One of the things that make a school attractive (or less attractive) is the cost of tuition. When the tuition of a school is high, we can conclude that there is some exclusivity that makes this school worth it. However, amid reports that colleges such as the University of Chicago will see tuition skyrocketing to more than $100,000, we are left wondering how future generations will be able to afford higher education.

A big part of the application process for many talented students is applying to Ivy League schools and other selective schools such as the University of Chicago. There is something about the mere fact you have to be the best of the best to get in that attracts students. Elitism has an appeal; it is no surprise that there is a correlation between schools that have low admission rates and high sticker prices. Still, there are schools with decent admission rates that will inevitably follow suit when it comes to tuition prices, like the University of Miami. We consistently admit a good number of competent and talented students and our tuition bill will no doubt get higher each year.

More people are going to college now than ever before, a result of an increasingly competitive job market that requires at least an undergraduate degree. Universities, including UM, are going above and beyond to attract members of this larger application pool, spending millions of dollars on projects to enhance the student experience. But students aren’t always just paying for the experience of college itself— they’re often paying for the prestige that comes with a degree from an esteemed university.

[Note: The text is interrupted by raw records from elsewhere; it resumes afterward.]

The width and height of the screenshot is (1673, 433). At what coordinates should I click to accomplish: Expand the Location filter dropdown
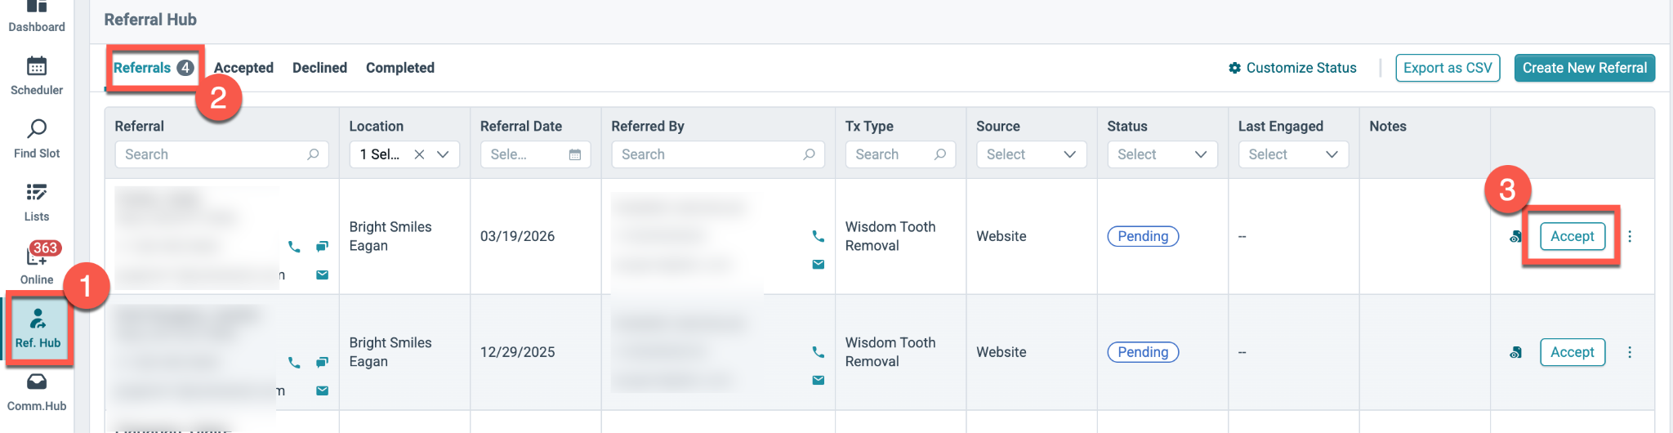(x=443, y=154)
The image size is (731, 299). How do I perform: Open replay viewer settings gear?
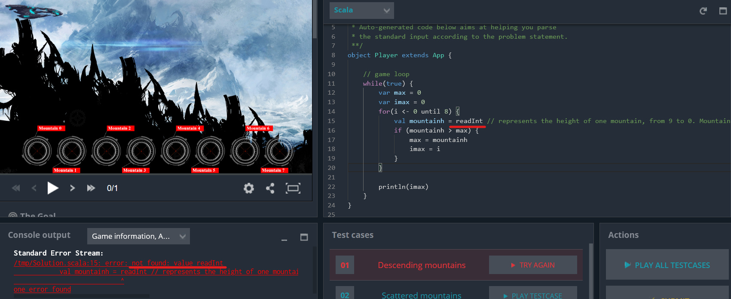point(248,188)
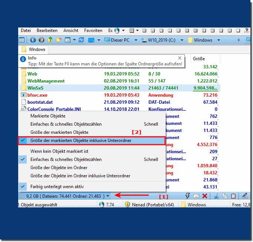This screenshot has width=253, height=242.
Task: Go up one folder level icon
Action: pos(50,40)
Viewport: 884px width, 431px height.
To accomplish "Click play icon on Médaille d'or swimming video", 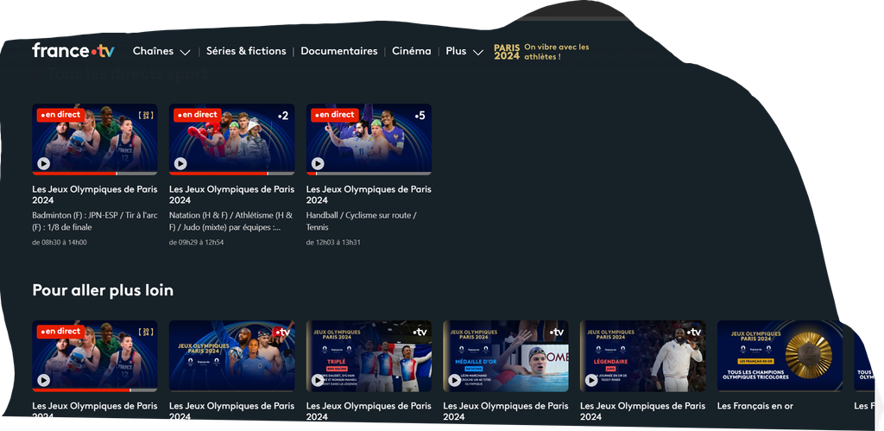I will [454, 380].
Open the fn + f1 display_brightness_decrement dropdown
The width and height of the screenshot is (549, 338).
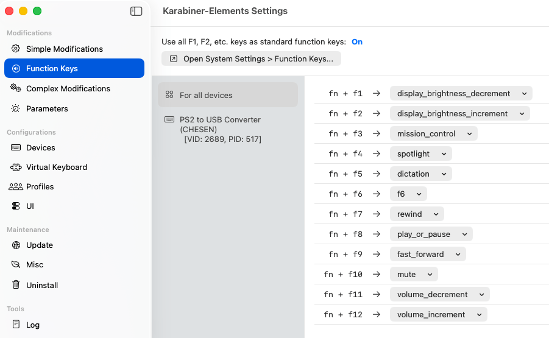461,93
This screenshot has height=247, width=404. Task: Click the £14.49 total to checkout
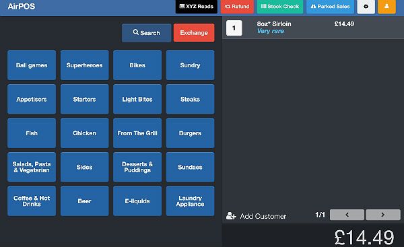(364, 237)
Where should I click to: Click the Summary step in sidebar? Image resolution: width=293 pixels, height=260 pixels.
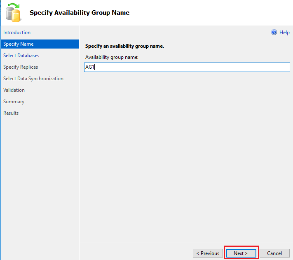[14, 102]
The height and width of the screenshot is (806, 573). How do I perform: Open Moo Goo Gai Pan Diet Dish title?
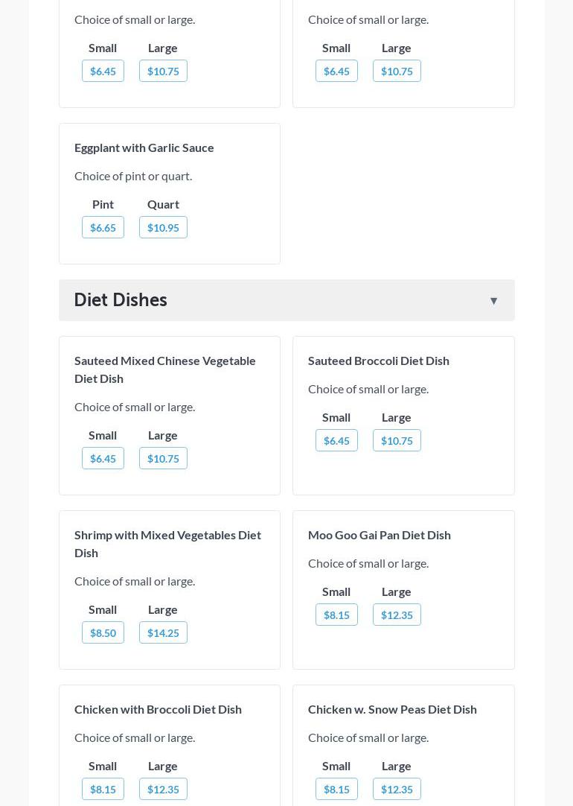point(380,535)
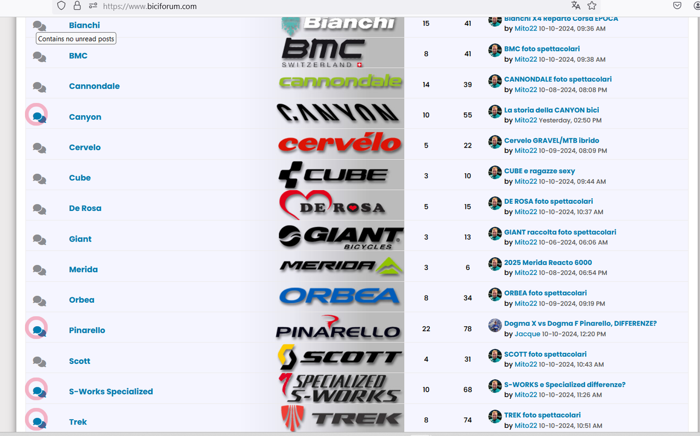Click the unread posts icon beside Pinarello
700x436 pixels.
click(39, 330)

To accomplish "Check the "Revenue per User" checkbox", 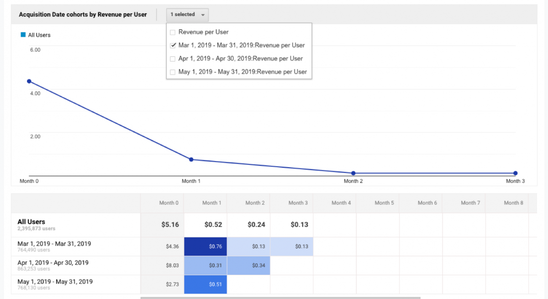I will 172,32.
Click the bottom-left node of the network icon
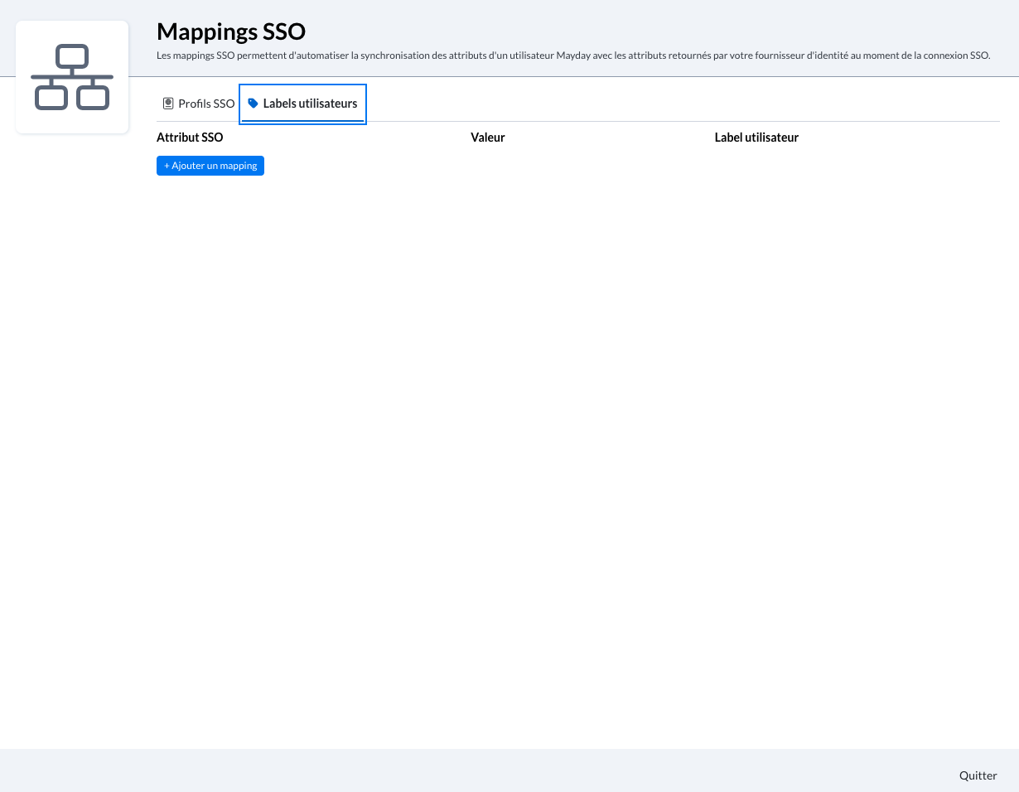Screen dimensions: 1019x792 [51, 98]
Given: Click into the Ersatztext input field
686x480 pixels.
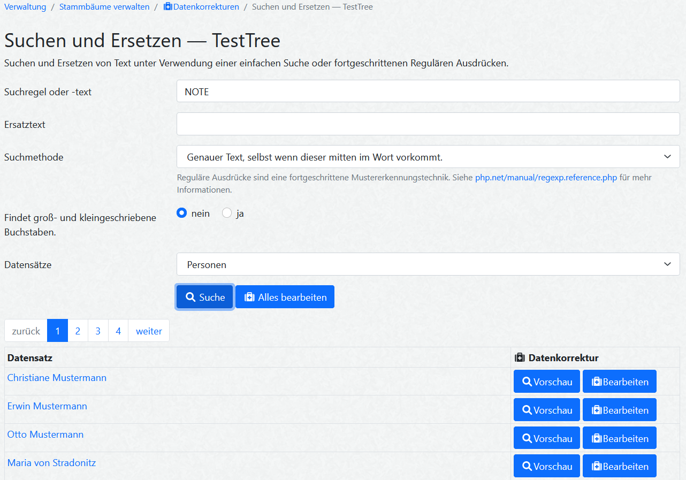Looking at the screenshot, I should click(428, 124).
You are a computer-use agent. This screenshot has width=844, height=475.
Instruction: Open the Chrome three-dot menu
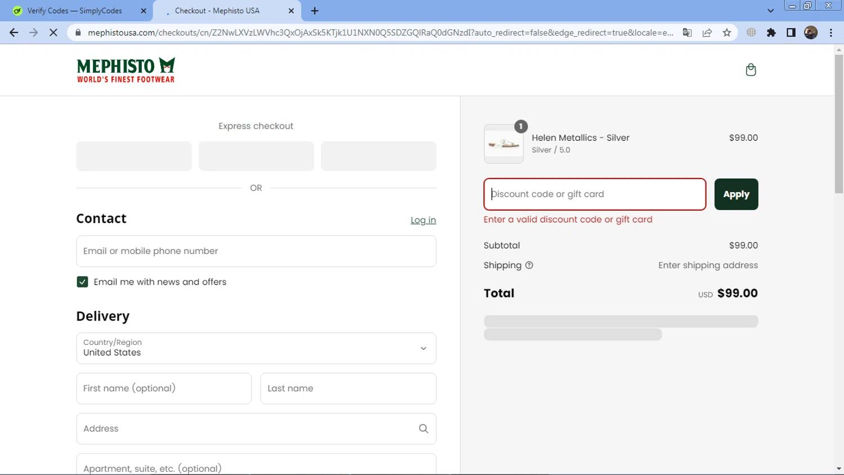pyautogui.click(x=831, y=33)
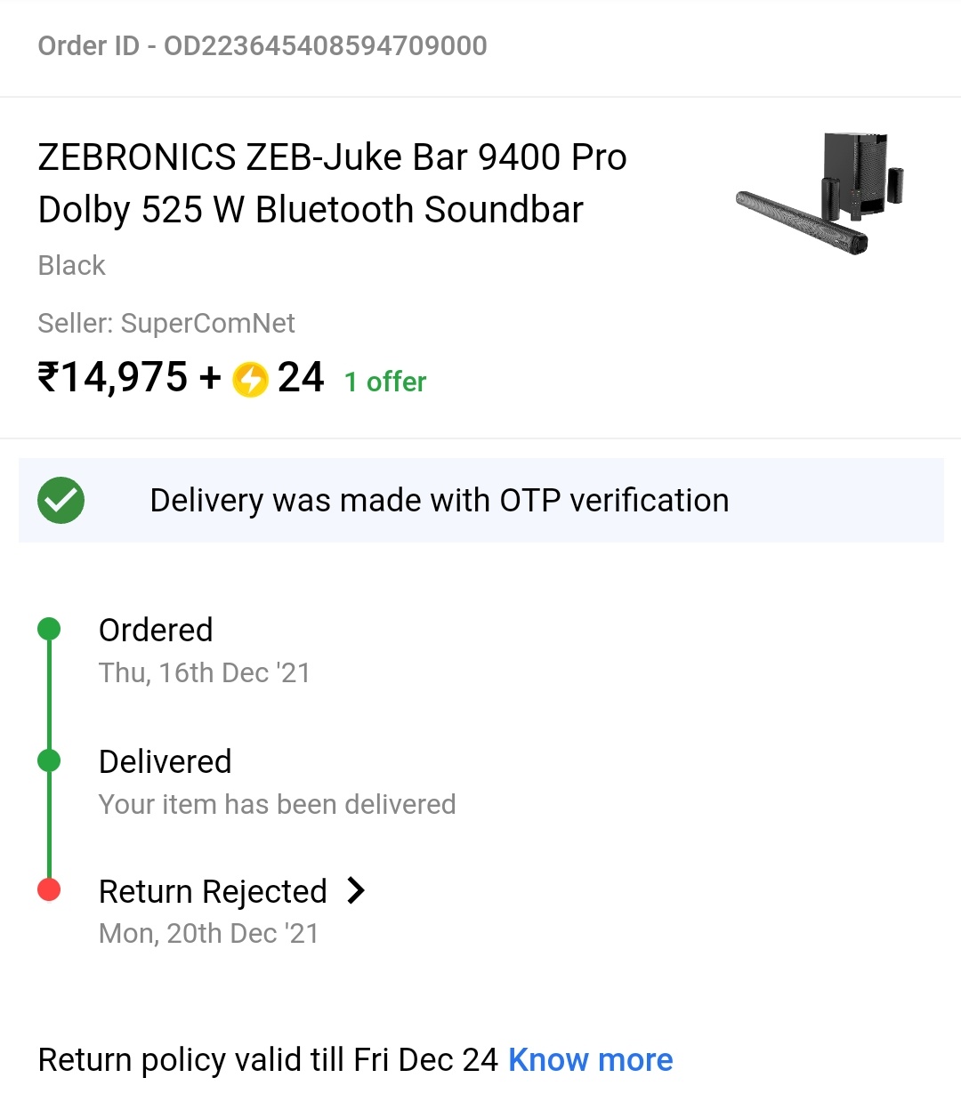Tap the Delivered status label
The image size is (961, 1118).
[165, 761]
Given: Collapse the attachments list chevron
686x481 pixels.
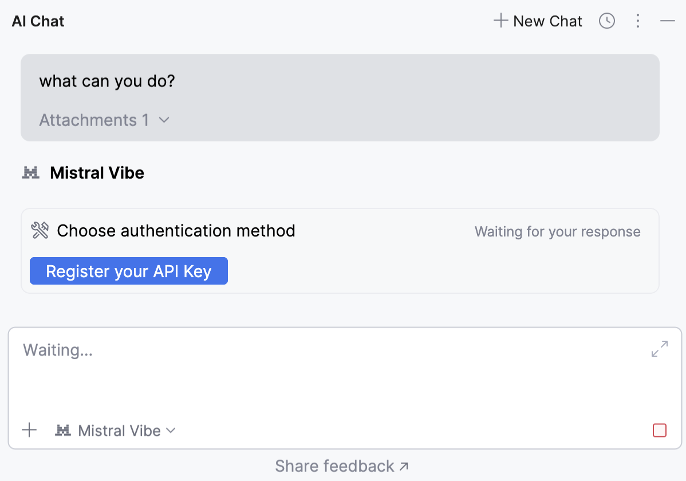Looking at the screenshot, I should (x=164, y=120).
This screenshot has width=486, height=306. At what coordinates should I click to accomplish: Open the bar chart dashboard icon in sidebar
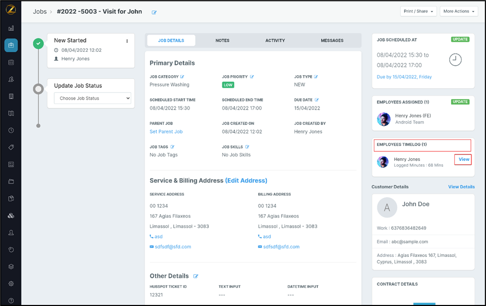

It leaves us pondering how accessible college will be for those who are middle-class and lower-income backgrounds. Students attending colleges with a high tuition price already go through financial struggles just to make it on to campus. Middle-class families have to pool resources to send their children to the college of their choice. The job market requires a competitive undergraduate degree, but when that degree becomes inaccessible, an extra layer of inequality forms within our society. In the midst of impending doom due to climate change, extreme political polarity on issues such as healthcare and college and generations growing up in a technological-driven age, the last thing we want to hear is that college, which American society has made necessary for employment, will get more expensive.

Of course, we know that the cost of college will soon have to rise. That’s just the economy we’re in. Even though all students don’t normally pay the full tuition price, institutions should still maintain some sense of affordability. The high price will surely turn away deserving and brilliant students and if prestigious colleges today want to keep recruiting the best of the best and not just the richest of the richest, a compromise will have to be met.

Editorials represent the majority view of The Miami Hurricane editorial board.